Task
Look through the listing below and report the lines that have the word "agent" in them.

Provided data
########

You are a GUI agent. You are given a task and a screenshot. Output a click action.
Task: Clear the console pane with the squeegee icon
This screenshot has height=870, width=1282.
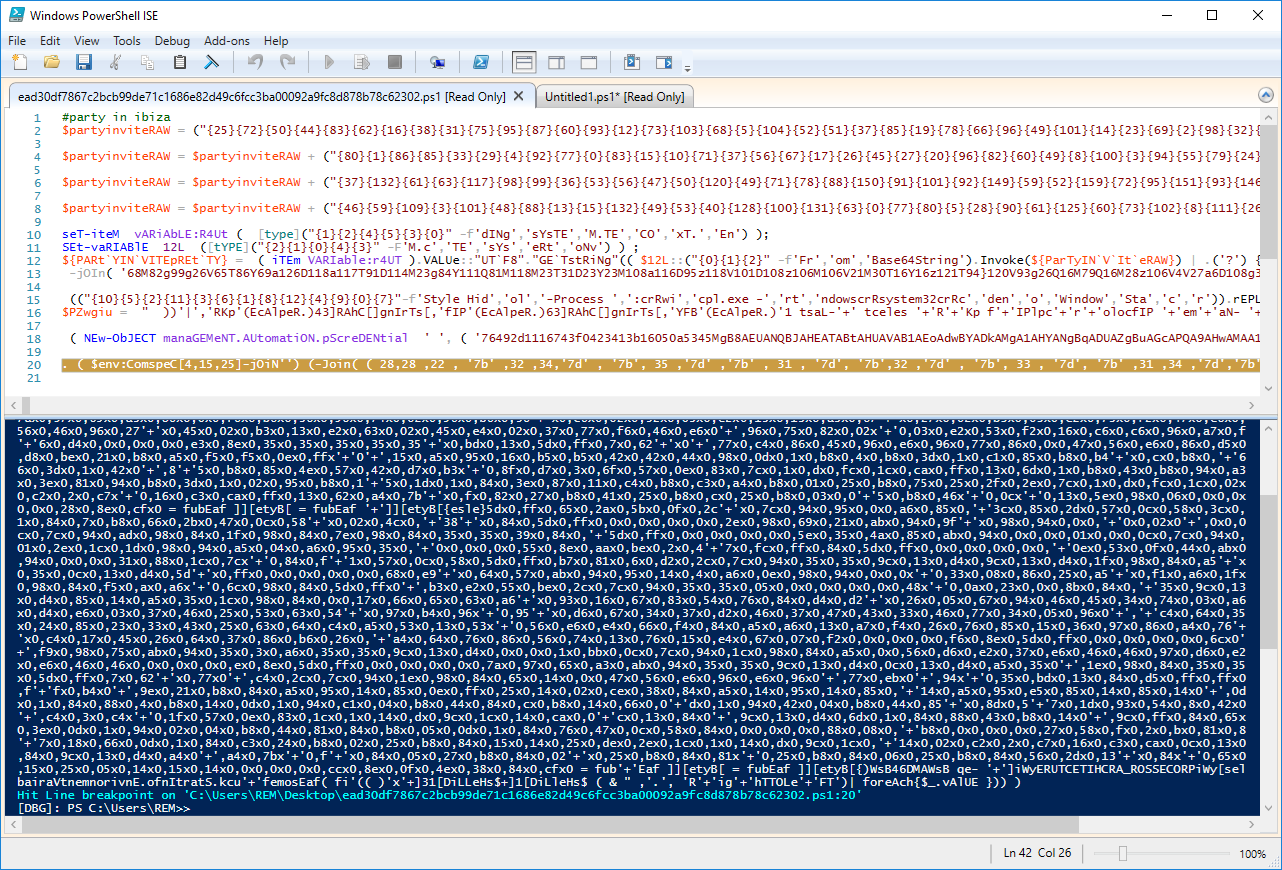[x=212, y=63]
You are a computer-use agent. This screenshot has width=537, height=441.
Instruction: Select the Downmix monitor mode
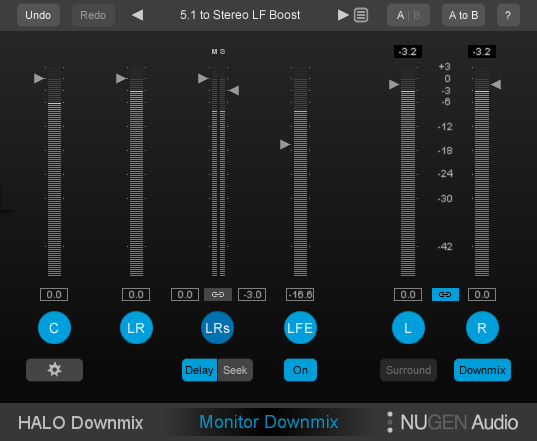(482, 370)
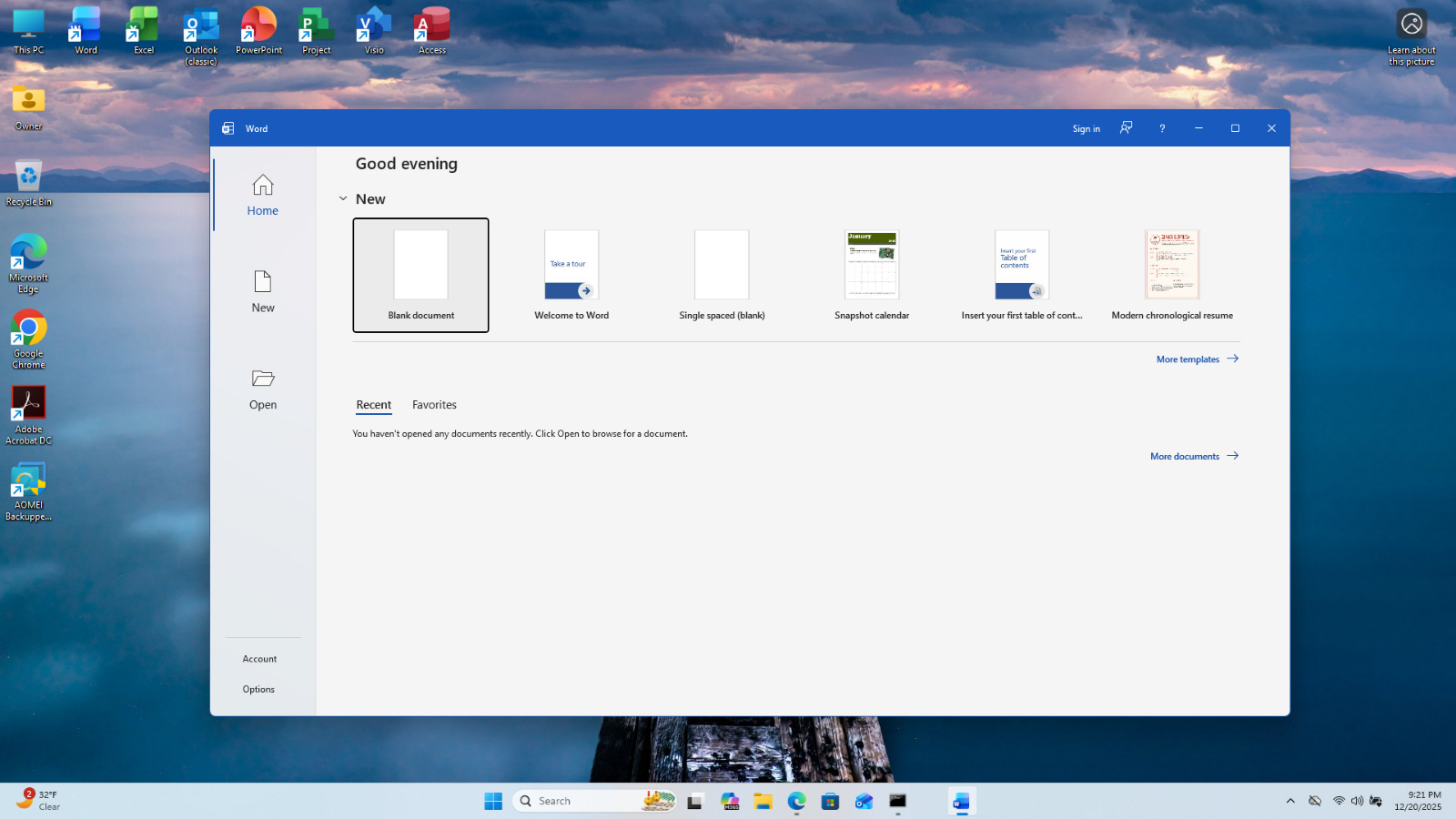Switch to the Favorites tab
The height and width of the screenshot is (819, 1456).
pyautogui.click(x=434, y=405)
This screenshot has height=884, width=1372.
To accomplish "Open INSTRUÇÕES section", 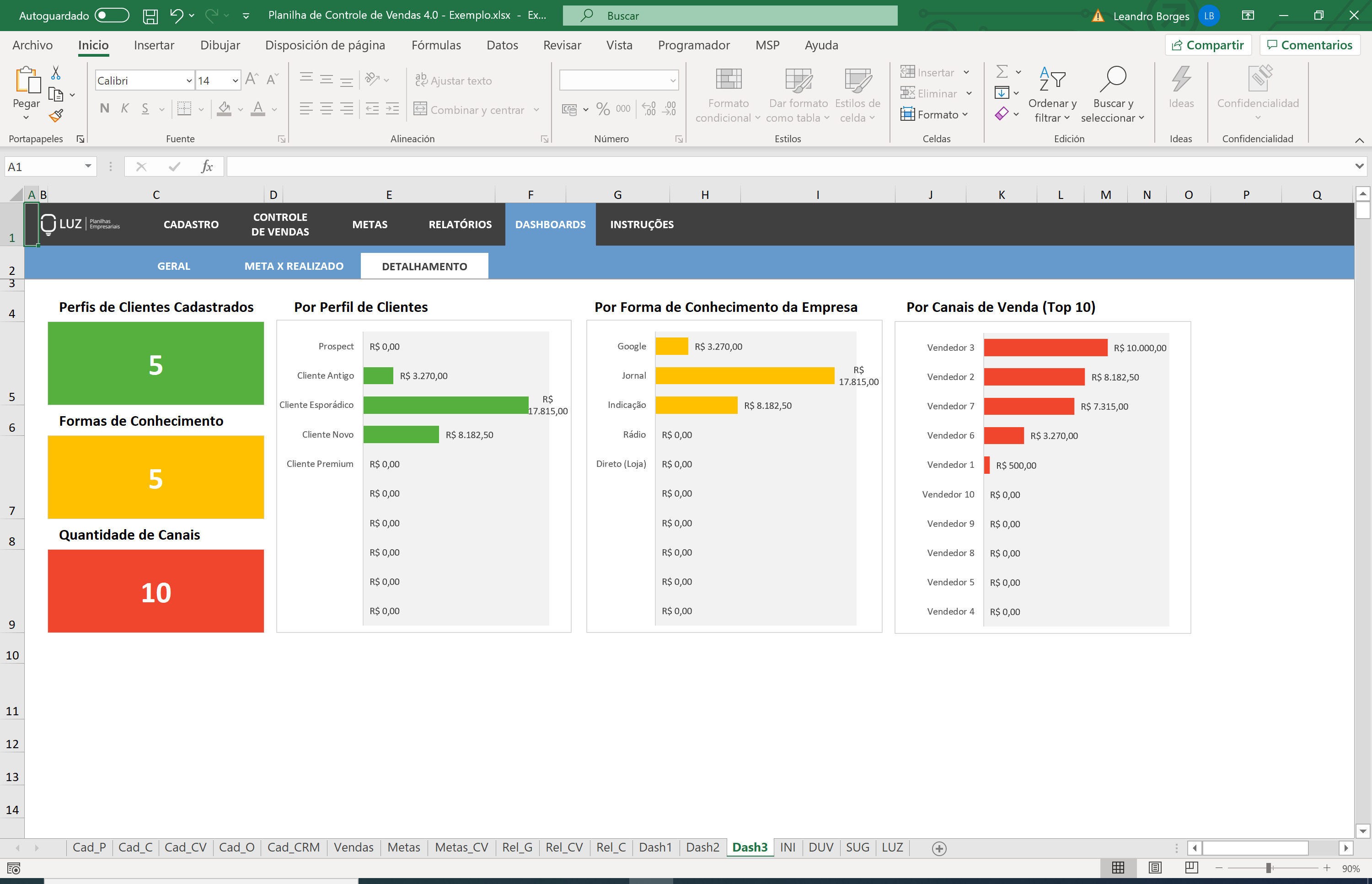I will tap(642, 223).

########

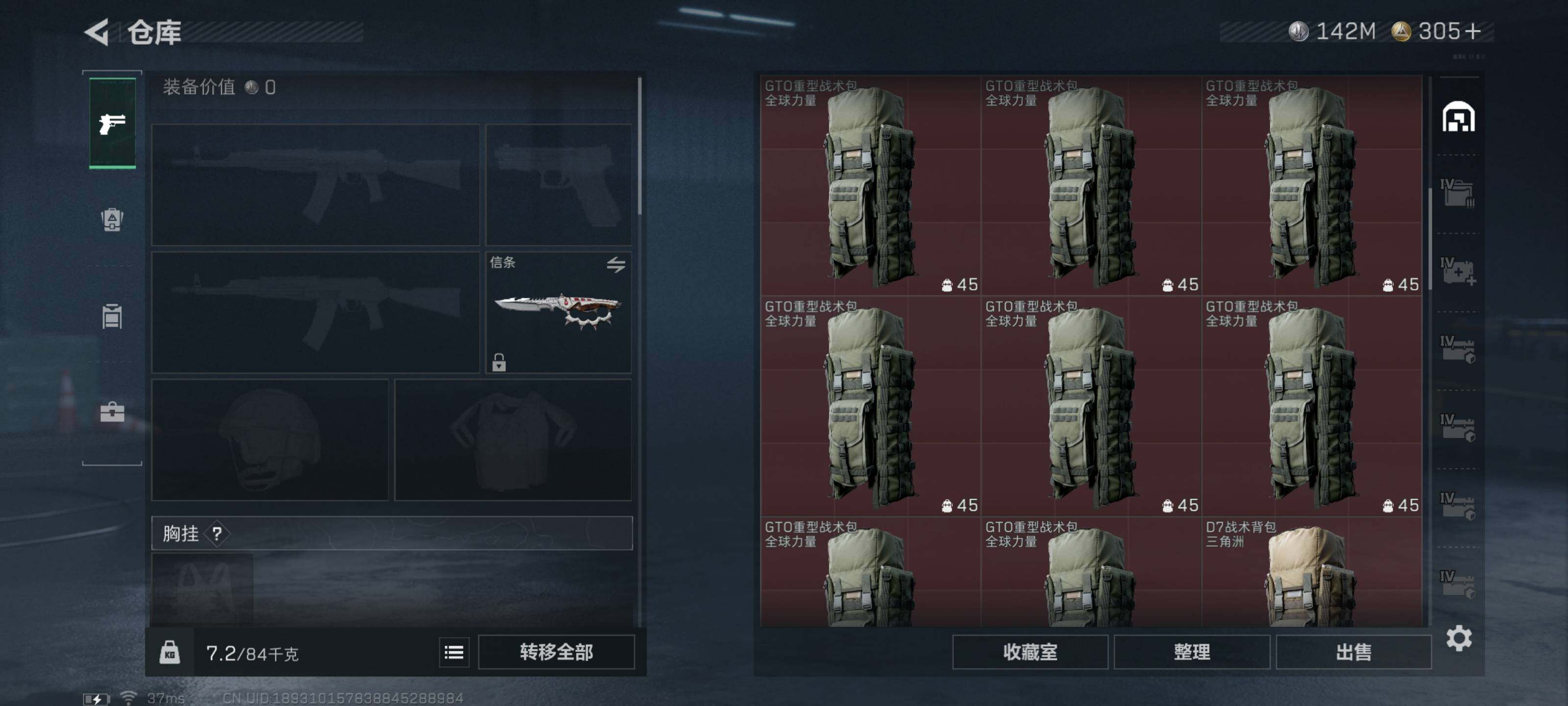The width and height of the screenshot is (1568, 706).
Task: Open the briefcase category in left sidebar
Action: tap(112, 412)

########

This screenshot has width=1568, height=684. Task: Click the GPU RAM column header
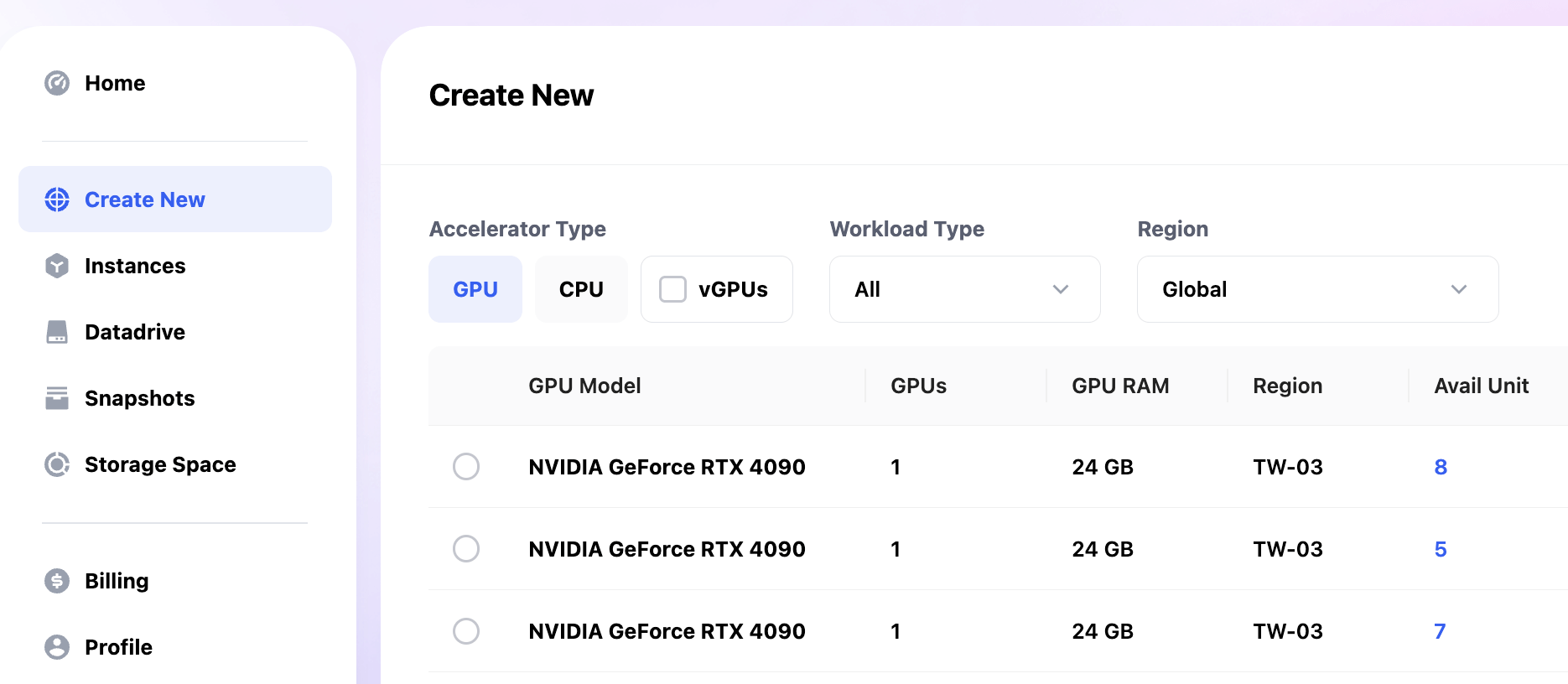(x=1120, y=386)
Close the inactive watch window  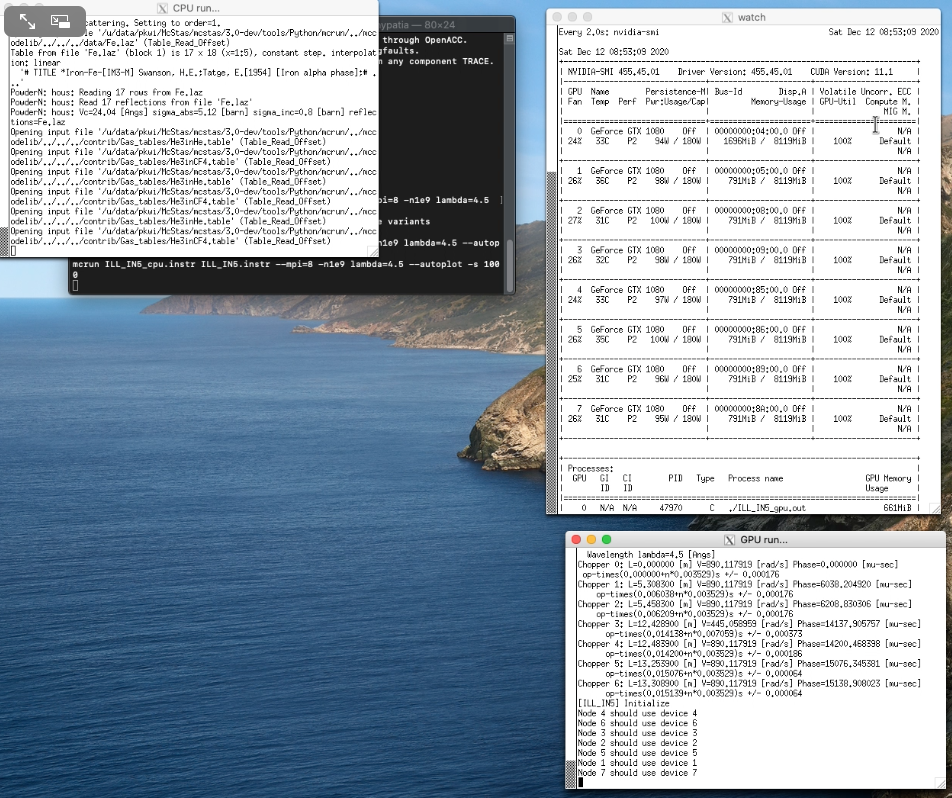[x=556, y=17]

########

Problem solution
You are a GUI agent. You are given a task and a screenshot. Output a click action.
You are a computer-use agent. This screenshot has width=537, height=441.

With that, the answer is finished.